Entries in Bob Leweke (1)

Thursday
Oct152009

Sunset, Thursday, 15 October 2009

William Theodore Van Doren. Stony Point, Albemarle County, Va. Oil on paper, 16 x 20.

Rain and 46°F.

Yesterday Bob Leweke, morning host on regional NPR station WMRA, introduced the weather forecast this way: “For the next few days we have a 100% chance of dreary.” It’s a little bit difficult to gauge the situation now from here, but late this afternoon as I drove along the Southwest Mountains the clouds were only a few hundred feet above the ground.

Usually at times like this, in painting I look for the light, even if another observer of the sunset would probably say it wasn’t really there at all. Either that, or go with the darkness. An example of that approach that I like is the next-to-last sunset in the few paintings I’ve been able to photograph so far from 1997 – November 6th, from down by the railroad tracks in Charlottesville, near the University of Virginia Medical Center.

Actually, now that I look again at that painting, and yesterday’s, I realize what’s happening is both the light and the dark.

While I’m referencing WMRA, I’d like to recommend a fine blog by their super-producer Martha Woodroof, who is, among many other things, one of the best writer-reporters anywhere. You’ll sometimes hear her stories on national NPR. I’ve recently added a standing link to Martha’s blog at the side of this page.

On the 12th, Martha’s post started out with the furor over Rush Limbaugh’s efforts to buy the NFL’s St. Louis Rams.
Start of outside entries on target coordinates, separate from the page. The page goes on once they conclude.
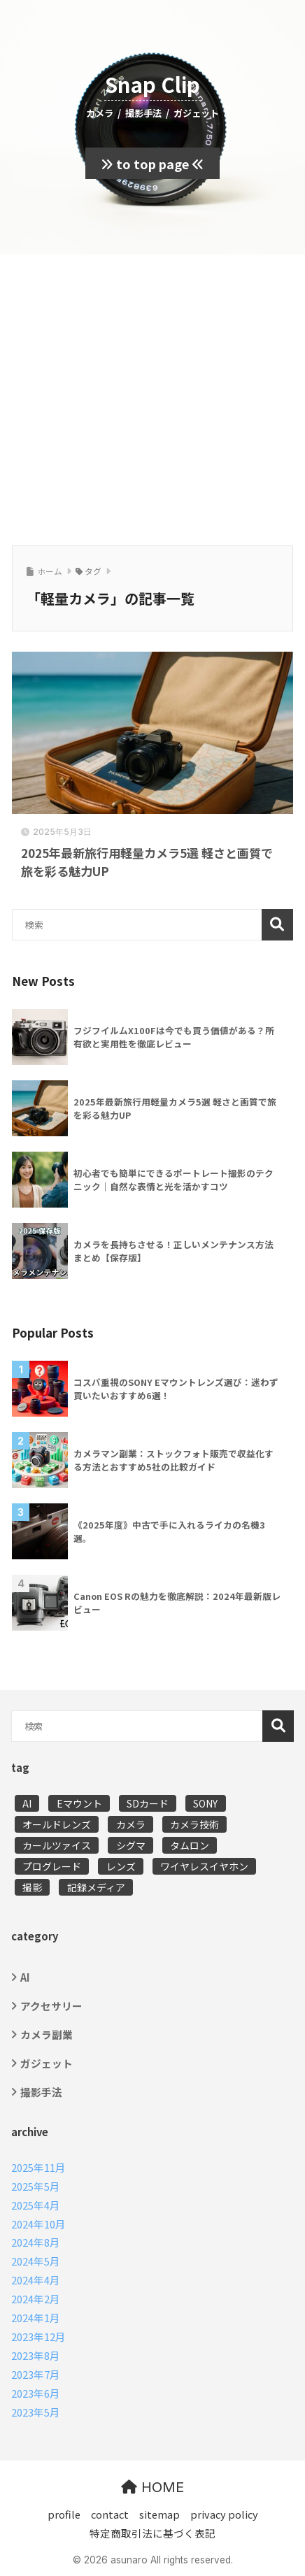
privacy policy (224, 2514)
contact (110, 2514)
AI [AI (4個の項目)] (26, 1803)
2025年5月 (35, 2186)
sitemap (159, 2514)
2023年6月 (35, 2393)
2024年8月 (35, 2242)
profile (64, 2514)
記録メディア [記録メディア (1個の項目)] (96, 1887)
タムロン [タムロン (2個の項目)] (189, 1845)
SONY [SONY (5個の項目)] (205, 1803)
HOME (152, 2487)
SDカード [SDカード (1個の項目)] (148, 1803)
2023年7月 (35, 2374)
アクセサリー (51, 2005)
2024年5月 (35, 2261)
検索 (277, 924)
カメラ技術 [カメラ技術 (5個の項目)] (194, 1824)
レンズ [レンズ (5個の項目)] (121, 1866)
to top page (152, 164)
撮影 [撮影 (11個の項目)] (32, 1887)
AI (25, 1977)
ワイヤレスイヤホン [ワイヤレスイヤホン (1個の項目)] (204, 1866)
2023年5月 (35, 2412)
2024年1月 (35, 2317)
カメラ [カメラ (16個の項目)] (131, 1824)
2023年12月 (38, 2336)
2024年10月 (38, 2224)
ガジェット (46, 2063)
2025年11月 (38, 2167)
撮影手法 (41, 2091)
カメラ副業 (46, 2034)
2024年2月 (35, 2298)
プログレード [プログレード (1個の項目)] (51, 1866)
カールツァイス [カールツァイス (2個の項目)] (56, 1845)
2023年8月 (35, 2355)
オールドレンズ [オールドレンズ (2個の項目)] (56, 1824)
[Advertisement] (152, 398)
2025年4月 (35, 2205)
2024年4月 (35, 2280)
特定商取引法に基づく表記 (152, 2533)
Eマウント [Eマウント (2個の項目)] (79, 1803)
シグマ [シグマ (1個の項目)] (131, 1845)
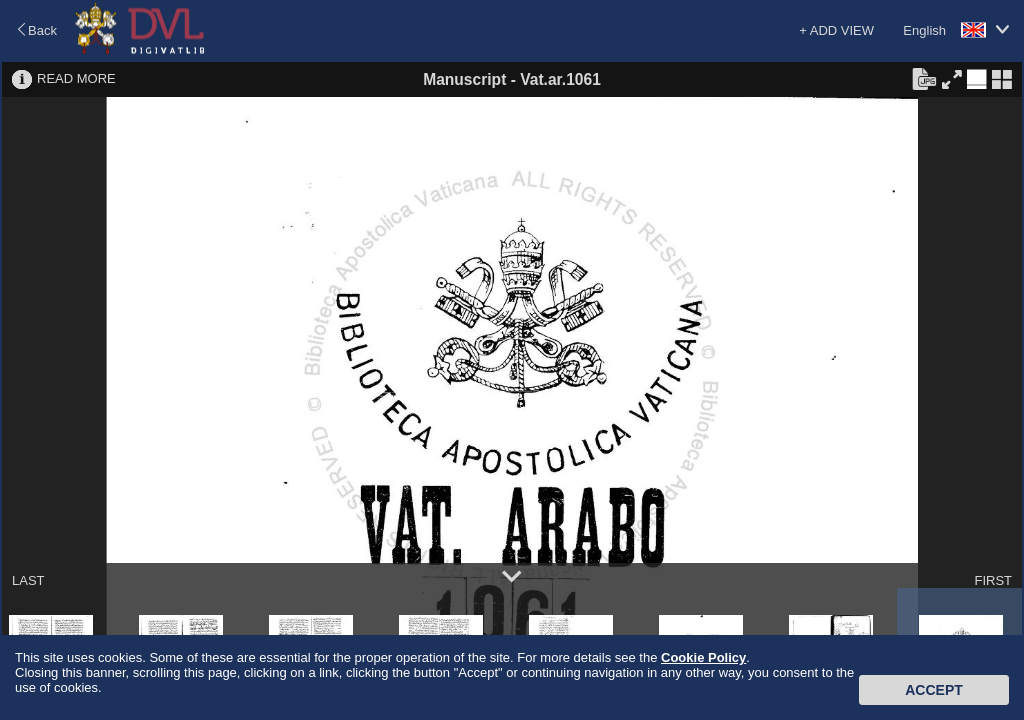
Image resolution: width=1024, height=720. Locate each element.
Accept (934, 690)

This got her into the subject not simply of Limbaugh’s controversial status but his popularity as a commentator. 

I had hoped our romance with polarization had ended on election day, but it appears that it hasn’t – if, that is, Rush Limbaugh’s ratings are any way to take the national pulse. And I don’t mean to pick on Limbaugh. He’s just such a clear-cut example of the kind of figurehead ranters we Americans spend our time listening to.

We elected President Obama in what appears to have been a brief flirtation with the concept of consensus and civility. Yet how impatient we have become with his efforts at consensus-building, his incessant information-gathering, his unfailing politeness in response to rudeness.

Is consensus-building just too much work for us as a culture? Is arguing and fighting about getting what we want, when we want it, too ingrained in us to allow serious consideration of reasonable compromise? Could it be that we are actually more comfortable, as a culture, wading through the wake of polarization left by The Decider et al.? Can we change our political conversation to one of consensus-building without being willing to change our own conversational tastes?

I had heard Martha talk before about the need for civil discourse and debate but hadn’t thought much about it, perhaps because I don’t feel all that civil myself on many hot-button topics. In other words, I didn’t see how things could really be any different. But something in her column jumped a spark for me.

I remembered reading not long ago how Nixon-Agnew (with the speechwriting help of Pat Buchanan) launched a successful ‘wedge’ strategy that has been expanded, developed and refined to this day – and they did this in part by personifying political positions. Some positions belonged to effete disloyal hippies – and others to patriotic true Americans of the silent majority. From that period, and increasingly during the traumas wrought by the previous administration, political positions, political opinions, have become no longer something we THINK, but something we ARE. We can’t talk to each other anymore because we’re not just talking about debatable topics of interest ‘out there’ (outside of ourselves), we’re protecting our very identities, ‘in here’ ... the whole thing was made very personal and we take it personally. When political controversy arises, many of us can hardly breathe, much less settle down and have a reasonable debate. As much as we may not think we agree with the personification of politics, many of us suffer from its consequences and its ongoing influence.